• REQUIREMENTS: Continue the article about Dax Riggs and his musical outlook, picking up right after its final sentence.

• TEXT EXCERPT:
+ + + + + + +

Friday, July 15, 2011

Dax Riggs Discusses Dark & Diverse Musical Outlook



Dax Riggs doesn’t worry about how others perceive his art. He makes art that is true to his self. The grinding sludge of Acid Bath, a group that has gained a large, post-humously cult following since disbanding in the late ‘90s, was something special for Riggs, but he felt confined within the definition of how that band should sound. Sure, the band broke up after the death of its bassist, Audie Pitre in 1997. However, even before that tragic accident, Riggs yearned to create music of a much more diverse nature.

Having lived in New Orleans for much of his life (he’s originally from Indiana) surely instilled an appreciation for the blues. The blues are a major facet of each of his post-Acid Bath bands. Agents of Oblivion, the first band to release an album after Acid Bath, delved into the Blues. Agents featured doom-laden movements, but not to the point of his prior band. Deadboy and the Elephantmen emerged after dissolving Agents of Oblivion.

+ + + + + + +

• EXTRACTED INFORMATION:
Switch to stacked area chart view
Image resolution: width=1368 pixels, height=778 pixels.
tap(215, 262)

+ + + + + + +

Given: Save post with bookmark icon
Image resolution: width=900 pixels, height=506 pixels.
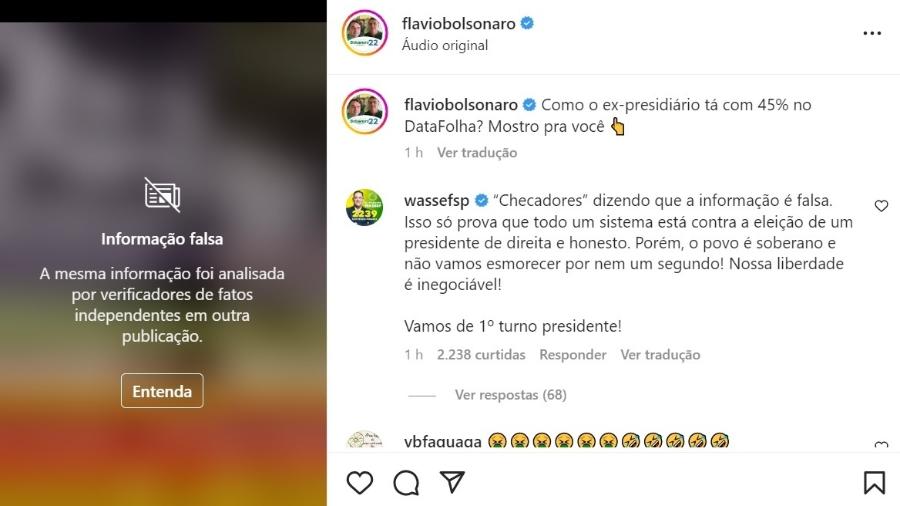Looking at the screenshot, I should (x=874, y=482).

+ + + + + + +

• RESULT FOR THIS EXERCISE:
Deadboy eventually morphed into Riggs’ current, solo-dubbed band. This era of Riggs’ music, including his most recent recording “Say Goodnight to the World,” features Riggs’ trademark crooning, darkly profound lyrics and definitive musical similarities. It is merely an extension of his time with Deadboy and the Elephantmen. The Dax Riggs band is a rock band, but with obvious nods to folk, punk, pop, doom, psychedelic, indie rock, blues and other forms of music. His rhythms have such a great appeal that may lead a man to head bang and a woman to dance.

Read on to find out more about Dax Riggs’ career, what motivates him to create such varied music and his plans for the future.

Darren Cowan (Rex_84): When did you move to Austin and what spurred this move?



Dax Riggs: It’s been about five years since I moved here. It was one or two years after Hurricane Katrina. The police drove me out of Louisiana. I never really did anything. There were several small towns I lived in, Tibado and Homneo, Louisiana, which were about an hour south of New Orleans. It was only a matter of time. I wouldn’t really do anything there; I’d stay at my house, work on music and maybe go to the grocery story.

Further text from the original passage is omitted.